- Origin: New Jersey, United States
- Genres: Hardcore punk, skate punk
- Years active: 1984–1993
- Labels: Straight-On Records, New Red Archives, Cleopatra Records,
- Past members: George Barberio John Cuccinello Skip Hoefling Tony Scandiffio

= Hogan's Heroes (band) =

American hardcore punk band

Hogan's Heroes was an American hardcore punk band formed in New Jersey in 1984. During their time they recorded three full lengths for California label New Red Archives. The band broke up in 1993.

==History==

===Early years (1984–1986)===
Hogan's Heroes was formed in the shore area of South Central, New Jersey in 1984 by George Barberio (lead guitar), Matt Gunvordahl (drums), and Scott Cassidy (vocals). After a short stint as Impossible Task, the band added bassist John Cuccinello who wanted to call the band Hogan's Heroes. In 1985 the band released their first demo Hogan's Heroes, which was co produced with local N.J. producer Merlin. In August 1985 Cuccinello (bass) left the group and moved to California. Hogan's Heroes continued to play gigs and recorded a new demo with bass player Gerry Daseking in December 1985, Bomb Guy Demo, which was again co produced with local N.J. producer Merlin. The underground tape trading wave of the early 1980s led to extensive distribution of the demos, bringing the band some attention.

In July 1986, Cuccinello had rejoined and Gunvodahl and Cassidy had left the group. In November 1986 Barberio and Cuccinello made a new 13 song recording with new members Tony Scandiffio (drums) and Skip Hoefling (vocals). This was recorded at Merlin Studios and Produced by Hogan's Heroes and Merlin.

===Built To Last (1987–1988)===

In 1987, the band produced and recorded songs for Built To Last at Waterfront Studios with Rae Dileo engineering. The album mixes hardcore with elements of hard rock, thrash, and metal.

After a deal with another label did not materialize, Straight-On records released Hogan's Heroes' debut album, Built To Last, in 1988. The album sold well and secured the band distribution through Caroline Records.

===Hogan's Heroes (1989–1990)===
In early 1989 the band switched record labels. The success of Built To Last on Straight-On led to a record deal with New Red Archives (UK Subs, Kraut, Reagan Youth), who immediately reissued the band's debut album, Built To Last, on multiple formats in 1989.

After New Red Archives Records acquired the band from Straight-On in 1989, they signed Hogan's Heroes to a two-record deal and released the eponymously titled second studio album, Hogan's Heroes, on multiple formats in 1990. Hogan's Heroes (Barberio, Scandiffio, Hoefling) produced the Import/Caroline/Rough Trade distributed release with Ryk Oakley (Kraut, UK Subs), where it was recorded in 1989. The album showcased the band's use of mixing hardcore with elements of punk, thrash, reggae, metal, and utilizing full-band backing vocals, which gave the album a varied feel.

====================

Problem requirements.
Write out the passage of the Hogan's Heroes article from "In July 1986, Cuccinello" up to and including "through Caroline Records.", reproducing it word for word.

====================

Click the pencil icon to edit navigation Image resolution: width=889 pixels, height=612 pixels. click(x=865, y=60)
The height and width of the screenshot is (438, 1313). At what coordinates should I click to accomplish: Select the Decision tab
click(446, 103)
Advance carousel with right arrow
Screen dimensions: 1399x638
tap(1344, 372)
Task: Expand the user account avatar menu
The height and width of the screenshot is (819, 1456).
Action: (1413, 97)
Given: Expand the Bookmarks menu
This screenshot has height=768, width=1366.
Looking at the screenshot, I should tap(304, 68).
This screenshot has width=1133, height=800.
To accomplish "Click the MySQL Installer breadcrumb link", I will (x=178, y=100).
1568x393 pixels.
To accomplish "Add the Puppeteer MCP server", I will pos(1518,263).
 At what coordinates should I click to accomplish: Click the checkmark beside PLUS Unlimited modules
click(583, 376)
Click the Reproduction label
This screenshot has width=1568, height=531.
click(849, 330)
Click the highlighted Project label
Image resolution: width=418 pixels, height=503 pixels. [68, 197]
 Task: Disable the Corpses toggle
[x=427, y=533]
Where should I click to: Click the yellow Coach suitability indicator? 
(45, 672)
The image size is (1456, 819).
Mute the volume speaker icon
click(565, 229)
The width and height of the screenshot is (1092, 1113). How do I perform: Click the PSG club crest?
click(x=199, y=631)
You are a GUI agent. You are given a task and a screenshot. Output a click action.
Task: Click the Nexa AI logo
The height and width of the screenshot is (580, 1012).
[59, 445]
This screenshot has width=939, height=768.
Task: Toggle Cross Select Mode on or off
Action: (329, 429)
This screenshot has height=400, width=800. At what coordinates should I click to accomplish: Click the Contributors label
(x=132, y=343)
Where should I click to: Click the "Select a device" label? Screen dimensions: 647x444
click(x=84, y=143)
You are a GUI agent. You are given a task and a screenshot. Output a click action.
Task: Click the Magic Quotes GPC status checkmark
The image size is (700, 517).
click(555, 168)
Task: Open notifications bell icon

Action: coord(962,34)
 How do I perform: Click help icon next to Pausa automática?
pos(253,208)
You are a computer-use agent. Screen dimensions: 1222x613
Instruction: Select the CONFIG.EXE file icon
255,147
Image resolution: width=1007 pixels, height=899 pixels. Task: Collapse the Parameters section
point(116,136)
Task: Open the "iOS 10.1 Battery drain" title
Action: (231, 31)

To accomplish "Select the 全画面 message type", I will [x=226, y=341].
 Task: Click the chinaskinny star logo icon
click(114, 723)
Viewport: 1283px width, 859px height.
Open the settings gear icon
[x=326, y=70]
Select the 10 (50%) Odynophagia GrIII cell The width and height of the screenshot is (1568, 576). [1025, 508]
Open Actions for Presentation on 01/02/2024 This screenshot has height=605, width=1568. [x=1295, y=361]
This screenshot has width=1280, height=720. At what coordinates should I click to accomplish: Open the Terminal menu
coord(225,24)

====================

Expected answer.
In July 1986, Cuccinello had rejoined and Gunvodahl and Cassidy had left the group. In November 1986 Barberio and Cuccinello made a new 13 song recording with new members Tony Scandiffio (drums) and Skip Hoefling (vocals). This was recorded at Merlin Studios and Produced by Hogan's Heroes and Merlin.

===Built To Last (1987–1988)===

In 1987, the band produced and recorded songs for Built To Last at Waterfront Studios with Rae Dileo engineering. The album mixes hardcore with elements of hard rock, thrash, and metal.

After a deal with another label did not materialize, Straight-On records released Hogan's Heroes' debut album, Built To Last, in 1988. The album sold well and secured the band distribution through Caroline Records.